━━ Document excerpt ━━

Cork students visit UCC labs to study impact of plastic pollution
June 7th, 2018
A World Environment Day workshop at University College Cork (UCC) helped a group of sixth class students to study tiny particles of plastics found in various products.
The theme of this year’s World Environment Day, used to raise awareness on urgent environmental issues, was plastic pollution.
The Eco-Kidz event on Tuesday was organised by UCC’s School of Microbiology and Environmental Research Institute (ERI) and hosted 50 students from St Catherine’s National School.
Students learned about the devastating impact of plastic pollution on earth through entertaining, educational films during their visit to UCC’s Microbiology labs.
Using optical equipment such as microscope students also found an opportunity to spot microplastics in every day, extraordinary items such as nail varnish and glitter.
Microbiologist and UCC lecturer Dr Niall O’Leary said he was happy with the response of the “hugely enthusiastic” students to the workshop.
“It is so important for them to get hands-on experience and become investigators themselves as opposed to getting academic information only,” Dr O’Leary said.
“They became exposed to different aspects of plastic pollution, some of them became upset when we showed them what plastic does to marine animals, but that is the reality of it,” he added.
“Our job as a university is to engage with the community, so that is not always about science and finding scientific solutions sometimes it is about getting people to change their behaviour or imparting knowledge that they can share with other members of the community”.

━━━
━━ Available data ━━

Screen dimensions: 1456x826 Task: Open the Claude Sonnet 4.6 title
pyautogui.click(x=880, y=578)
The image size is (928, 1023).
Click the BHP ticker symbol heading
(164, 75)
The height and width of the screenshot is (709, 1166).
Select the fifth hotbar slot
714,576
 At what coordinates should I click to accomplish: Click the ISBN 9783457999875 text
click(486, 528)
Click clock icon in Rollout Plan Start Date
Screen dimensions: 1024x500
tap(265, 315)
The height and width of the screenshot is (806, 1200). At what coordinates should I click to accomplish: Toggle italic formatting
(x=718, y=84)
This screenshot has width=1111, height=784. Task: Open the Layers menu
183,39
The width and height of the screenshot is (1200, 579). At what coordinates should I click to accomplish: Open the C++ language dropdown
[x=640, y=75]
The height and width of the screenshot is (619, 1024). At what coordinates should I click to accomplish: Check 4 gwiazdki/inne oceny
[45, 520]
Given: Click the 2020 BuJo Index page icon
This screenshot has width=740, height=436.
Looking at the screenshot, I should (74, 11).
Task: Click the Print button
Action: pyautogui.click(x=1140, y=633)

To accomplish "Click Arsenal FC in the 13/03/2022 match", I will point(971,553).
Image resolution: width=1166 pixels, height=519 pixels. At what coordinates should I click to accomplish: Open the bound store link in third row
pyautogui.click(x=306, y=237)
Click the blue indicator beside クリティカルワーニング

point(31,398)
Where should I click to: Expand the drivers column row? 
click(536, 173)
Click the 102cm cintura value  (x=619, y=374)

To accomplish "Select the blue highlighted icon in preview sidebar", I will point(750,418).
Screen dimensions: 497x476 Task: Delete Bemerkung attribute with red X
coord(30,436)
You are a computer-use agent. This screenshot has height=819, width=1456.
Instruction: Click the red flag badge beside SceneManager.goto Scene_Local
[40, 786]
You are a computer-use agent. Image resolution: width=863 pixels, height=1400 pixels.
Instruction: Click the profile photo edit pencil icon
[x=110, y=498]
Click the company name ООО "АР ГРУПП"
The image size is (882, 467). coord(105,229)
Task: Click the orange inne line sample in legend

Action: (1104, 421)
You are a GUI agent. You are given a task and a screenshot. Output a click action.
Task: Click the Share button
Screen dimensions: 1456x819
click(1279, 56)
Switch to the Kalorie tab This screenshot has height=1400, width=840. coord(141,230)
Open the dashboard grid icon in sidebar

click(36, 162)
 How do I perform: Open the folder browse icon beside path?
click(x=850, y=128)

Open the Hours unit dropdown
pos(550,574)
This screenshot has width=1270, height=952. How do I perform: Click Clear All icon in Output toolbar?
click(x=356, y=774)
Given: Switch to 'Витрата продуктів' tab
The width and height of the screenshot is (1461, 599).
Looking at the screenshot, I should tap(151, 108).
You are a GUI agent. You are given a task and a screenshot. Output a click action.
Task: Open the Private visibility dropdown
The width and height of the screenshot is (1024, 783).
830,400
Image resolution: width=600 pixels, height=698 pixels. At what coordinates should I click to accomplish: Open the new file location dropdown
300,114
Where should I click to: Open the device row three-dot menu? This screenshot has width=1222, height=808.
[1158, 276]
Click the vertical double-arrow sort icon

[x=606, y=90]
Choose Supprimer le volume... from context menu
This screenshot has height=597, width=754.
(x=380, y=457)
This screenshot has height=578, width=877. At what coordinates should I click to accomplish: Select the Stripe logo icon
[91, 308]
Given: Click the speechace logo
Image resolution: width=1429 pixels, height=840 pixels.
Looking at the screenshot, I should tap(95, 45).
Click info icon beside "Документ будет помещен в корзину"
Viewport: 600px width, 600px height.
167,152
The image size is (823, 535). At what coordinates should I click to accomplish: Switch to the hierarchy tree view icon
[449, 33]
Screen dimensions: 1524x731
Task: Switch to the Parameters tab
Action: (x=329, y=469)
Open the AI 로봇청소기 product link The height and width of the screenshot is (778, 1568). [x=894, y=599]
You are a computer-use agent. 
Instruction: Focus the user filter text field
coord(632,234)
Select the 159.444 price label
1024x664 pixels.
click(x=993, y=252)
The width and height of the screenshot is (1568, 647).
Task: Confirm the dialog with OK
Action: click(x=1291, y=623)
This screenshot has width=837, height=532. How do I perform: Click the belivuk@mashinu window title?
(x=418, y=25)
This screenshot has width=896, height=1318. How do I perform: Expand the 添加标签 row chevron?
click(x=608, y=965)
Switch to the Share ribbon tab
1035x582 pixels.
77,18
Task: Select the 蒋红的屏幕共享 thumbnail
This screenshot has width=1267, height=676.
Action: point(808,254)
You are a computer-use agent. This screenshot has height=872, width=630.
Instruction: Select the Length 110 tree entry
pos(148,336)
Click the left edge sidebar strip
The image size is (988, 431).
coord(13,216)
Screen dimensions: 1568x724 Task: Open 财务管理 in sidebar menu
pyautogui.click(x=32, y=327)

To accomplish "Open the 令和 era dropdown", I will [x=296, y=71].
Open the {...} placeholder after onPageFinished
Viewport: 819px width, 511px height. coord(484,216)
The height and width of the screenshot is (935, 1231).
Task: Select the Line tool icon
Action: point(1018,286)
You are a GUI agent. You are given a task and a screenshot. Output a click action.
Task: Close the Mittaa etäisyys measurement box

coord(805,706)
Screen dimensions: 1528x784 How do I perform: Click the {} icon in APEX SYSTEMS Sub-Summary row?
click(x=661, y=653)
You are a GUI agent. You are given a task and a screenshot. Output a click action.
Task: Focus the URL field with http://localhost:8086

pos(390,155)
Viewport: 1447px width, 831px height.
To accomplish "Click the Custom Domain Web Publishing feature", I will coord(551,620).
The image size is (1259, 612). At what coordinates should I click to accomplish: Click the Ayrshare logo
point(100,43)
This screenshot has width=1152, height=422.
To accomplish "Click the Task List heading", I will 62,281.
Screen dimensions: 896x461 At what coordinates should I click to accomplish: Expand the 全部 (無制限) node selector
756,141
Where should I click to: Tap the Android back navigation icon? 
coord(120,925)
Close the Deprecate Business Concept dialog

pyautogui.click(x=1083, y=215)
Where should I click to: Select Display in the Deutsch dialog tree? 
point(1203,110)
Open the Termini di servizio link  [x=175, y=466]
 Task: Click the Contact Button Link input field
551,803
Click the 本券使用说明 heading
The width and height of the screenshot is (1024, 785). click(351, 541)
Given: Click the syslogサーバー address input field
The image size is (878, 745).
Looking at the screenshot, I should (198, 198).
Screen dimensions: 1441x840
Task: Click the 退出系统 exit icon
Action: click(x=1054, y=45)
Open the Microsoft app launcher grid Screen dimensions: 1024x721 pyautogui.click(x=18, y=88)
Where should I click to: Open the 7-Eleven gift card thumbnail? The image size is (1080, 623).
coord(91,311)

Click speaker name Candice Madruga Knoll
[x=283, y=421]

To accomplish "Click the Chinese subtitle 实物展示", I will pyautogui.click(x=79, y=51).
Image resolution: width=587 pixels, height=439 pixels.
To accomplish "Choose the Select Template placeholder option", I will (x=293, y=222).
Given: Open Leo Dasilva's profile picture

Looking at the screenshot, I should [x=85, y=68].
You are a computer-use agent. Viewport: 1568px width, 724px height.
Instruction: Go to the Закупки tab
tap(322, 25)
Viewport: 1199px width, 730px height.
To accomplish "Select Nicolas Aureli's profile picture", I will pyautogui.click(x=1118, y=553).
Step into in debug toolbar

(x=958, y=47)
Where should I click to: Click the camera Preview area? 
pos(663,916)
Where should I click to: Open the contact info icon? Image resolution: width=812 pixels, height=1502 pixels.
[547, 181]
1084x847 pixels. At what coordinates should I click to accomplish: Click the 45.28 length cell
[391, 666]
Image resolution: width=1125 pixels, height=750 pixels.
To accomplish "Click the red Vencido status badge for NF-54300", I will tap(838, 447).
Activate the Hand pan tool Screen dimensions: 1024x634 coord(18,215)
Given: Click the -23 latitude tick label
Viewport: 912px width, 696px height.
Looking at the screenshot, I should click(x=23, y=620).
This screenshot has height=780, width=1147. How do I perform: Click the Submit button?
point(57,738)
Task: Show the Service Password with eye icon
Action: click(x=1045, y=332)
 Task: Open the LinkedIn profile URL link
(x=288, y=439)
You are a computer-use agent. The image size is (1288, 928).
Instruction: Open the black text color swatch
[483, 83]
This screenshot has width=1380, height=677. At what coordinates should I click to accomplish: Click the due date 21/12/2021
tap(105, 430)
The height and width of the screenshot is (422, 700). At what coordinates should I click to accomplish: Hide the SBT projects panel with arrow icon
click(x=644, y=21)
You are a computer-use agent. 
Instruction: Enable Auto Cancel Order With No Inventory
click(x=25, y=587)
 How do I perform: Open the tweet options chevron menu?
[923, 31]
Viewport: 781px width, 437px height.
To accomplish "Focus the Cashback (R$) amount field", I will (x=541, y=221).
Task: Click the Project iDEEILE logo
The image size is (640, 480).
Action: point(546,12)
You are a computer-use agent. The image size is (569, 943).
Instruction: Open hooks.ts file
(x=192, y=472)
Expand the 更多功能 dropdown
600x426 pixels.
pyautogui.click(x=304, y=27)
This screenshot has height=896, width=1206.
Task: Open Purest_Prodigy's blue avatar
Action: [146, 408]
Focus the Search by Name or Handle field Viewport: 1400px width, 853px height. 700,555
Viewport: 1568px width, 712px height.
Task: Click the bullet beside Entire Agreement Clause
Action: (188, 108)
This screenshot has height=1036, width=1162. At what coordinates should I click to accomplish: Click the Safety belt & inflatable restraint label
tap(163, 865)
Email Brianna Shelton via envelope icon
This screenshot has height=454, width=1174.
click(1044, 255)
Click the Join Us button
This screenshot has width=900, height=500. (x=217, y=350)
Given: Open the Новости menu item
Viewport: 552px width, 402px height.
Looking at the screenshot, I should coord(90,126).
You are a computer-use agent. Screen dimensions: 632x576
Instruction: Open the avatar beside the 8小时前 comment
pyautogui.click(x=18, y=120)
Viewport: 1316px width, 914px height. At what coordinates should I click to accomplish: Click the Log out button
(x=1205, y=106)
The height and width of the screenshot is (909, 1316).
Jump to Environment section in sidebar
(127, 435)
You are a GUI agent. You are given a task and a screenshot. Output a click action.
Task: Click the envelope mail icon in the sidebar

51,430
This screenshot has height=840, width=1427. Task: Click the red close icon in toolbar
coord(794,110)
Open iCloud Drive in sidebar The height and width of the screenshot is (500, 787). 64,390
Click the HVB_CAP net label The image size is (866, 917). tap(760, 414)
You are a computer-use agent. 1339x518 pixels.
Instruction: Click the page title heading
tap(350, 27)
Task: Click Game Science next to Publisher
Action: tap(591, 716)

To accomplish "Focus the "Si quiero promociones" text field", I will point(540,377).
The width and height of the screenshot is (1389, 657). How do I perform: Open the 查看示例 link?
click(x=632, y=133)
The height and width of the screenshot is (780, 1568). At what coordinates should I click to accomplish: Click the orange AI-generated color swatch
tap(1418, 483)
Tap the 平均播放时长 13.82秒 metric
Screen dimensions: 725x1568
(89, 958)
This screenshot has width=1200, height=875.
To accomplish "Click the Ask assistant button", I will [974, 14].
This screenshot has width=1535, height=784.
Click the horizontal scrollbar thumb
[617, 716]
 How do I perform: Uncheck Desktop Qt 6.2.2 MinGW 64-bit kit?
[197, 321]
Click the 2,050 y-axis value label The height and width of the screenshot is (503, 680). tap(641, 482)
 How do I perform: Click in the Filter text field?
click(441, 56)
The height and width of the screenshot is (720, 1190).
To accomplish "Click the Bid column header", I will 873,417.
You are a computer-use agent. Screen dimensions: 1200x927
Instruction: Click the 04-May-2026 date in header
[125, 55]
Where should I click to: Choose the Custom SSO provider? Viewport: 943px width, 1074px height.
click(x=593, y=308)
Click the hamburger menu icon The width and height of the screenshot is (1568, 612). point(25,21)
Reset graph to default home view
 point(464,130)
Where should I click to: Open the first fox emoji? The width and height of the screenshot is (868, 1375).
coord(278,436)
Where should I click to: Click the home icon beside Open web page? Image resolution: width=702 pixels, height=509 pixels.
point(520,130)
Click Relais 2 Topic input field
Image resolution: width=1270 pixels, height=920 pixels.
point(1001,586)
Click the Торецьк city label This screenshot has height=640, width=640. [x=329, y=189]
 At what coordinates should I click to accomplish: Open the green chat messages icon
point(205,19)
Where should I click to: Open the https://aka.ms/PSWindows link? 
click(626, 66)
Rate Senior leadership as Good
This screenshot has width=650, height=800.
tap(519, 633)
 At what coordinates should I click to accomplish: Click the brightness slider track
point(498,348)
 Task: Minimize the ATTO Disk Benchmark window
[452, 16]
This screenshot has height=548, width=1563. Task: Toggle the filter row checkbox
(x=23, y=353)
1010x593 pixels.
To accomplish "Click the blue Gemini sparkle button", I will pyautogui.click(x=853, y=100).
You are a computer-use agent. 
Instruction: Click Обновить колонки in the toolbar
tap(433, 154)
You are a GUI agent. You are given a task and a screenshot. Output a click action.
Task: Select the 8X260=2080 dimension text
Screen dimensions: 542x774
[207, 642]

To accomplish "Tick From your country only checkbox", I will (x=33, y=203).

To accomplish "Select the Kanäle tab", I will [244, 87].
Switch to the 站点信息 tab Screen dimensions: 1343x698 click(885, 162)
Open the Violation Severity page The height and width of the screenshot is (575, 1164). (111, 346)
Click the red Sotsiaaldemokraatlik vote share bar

━━━

▶ [About this exercise]: Extend the article on the UCC plastic pollution workshop for students, picking up directly after its final sentence. The dataset lines are independent material and have no connection to the article.

▶ [Solved problem]:
Open Litter Map, the first global open litter mapping web application created by Irish entrepreneur and UCC graduate Seán Lynch was also introduced to students to encourage them to snap any plastic waste they come across and upload it on the web application.
Arno Fricke, a microbiology researcher at UCC’s Environmental Research Institute, who also helped with the event, emphasised the importance of educating children about environmental issues.
“Obviously a one-day event won’t change their habits they might keep on using the nail varnish and glitter, but it will give them a perspective, so maybe they would reflect on it next time,” Mr Frick said.
“If we teach the next generation to avoid plastics then everyone would contribute to this global problem and this will make our job way easier,” Mr Fricke added.
Each year, a total of 500 billion plastic bags are used, and trillions of plastics find their ways into the ocean. Plastic pollution also kills 100,000 marine animals every year.